O amor não poderia morrer, ele não tem fim. Nós que criamos a despedida
por não suportar sua longevidade. Por invejar que ele seja maior do que a nossa
vida.
O fim do amor não será suicídio. O amor é sempre homicídio. A boca
estará estranhamente carregada.
Repassei os olhos pelos meus namoros e casamentos. Permiti que o amor
morresse. Eu o vi indo para o mar de noite e não socorri. Eu vi que ele poderia
escorregar dos andares da memória e não apressei o corrimão. Não avisei o amor
no primeiro sinal de fraqueza. No primeiro acidente. Aceitei que desmoronasse,
não levantei as ruínas sobre o passado. Fui orgulhoso e não me arrependi. Meu
orgulho não salvou ninguém. O orgulho não salva, o orgulho coleciona mortos.
No mínimo, merecia ser incriminado por omissão.
Mas talvez eu tenha matado meus amores. Seja um serial killer. Perigoso,
silencioso, como todos os amantes, com aparência inofensiva de balconista.
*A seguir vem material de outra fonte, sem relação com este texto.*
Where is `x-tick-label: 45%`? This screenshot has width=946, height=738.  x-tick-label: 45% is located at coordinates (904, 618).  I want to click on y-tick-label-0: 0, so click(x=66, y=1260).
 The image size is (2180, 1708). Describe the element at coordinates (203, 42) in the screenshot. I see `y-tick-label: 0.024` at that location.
Fiz
da dor uma alegria quando não restava alegria.
Mato; não confesso e repito os rituais. Escondo o corpo dela em meu
próprio corpo. Durmo suando frio e disfarço que foi um pesadelo. Desfaço as
pistas e suspeitas assim que termino o relacionamento. Queimo o que fui. E
recomeço, com a certeza de que não houve testemunhas.
Mato porque não tolero o contraponto. A divergência. Mato porque ela
conheceu meu lado escuro e estou envergonhado. Mato e mudo de personalidade, ao
invés de conviver com minhas personalidades inacabadas e falhas.
Mato porque aguardava o elogio e recebia de volta a verdade.
O amor é perigoso para quem não resolveu seus problemas. O amor delata,
o amor incomoda, o amor ofende, fala as coisas mais extraordinárias sem recuar.
O amor é a boca suja. O amor repetirá na cozinha o que foi contado em segredo
no quarto. O amor vai abrir o assoalho, o porão proibido, fazer faxina em sua
casa. Colocar fora o que precisava, reintegrar ao armário o que temia rever.
O amor é sempre assassinado. Para confiarmos a nossa vida para outra
pessoa, devemos saber o que fizemos antes com ela.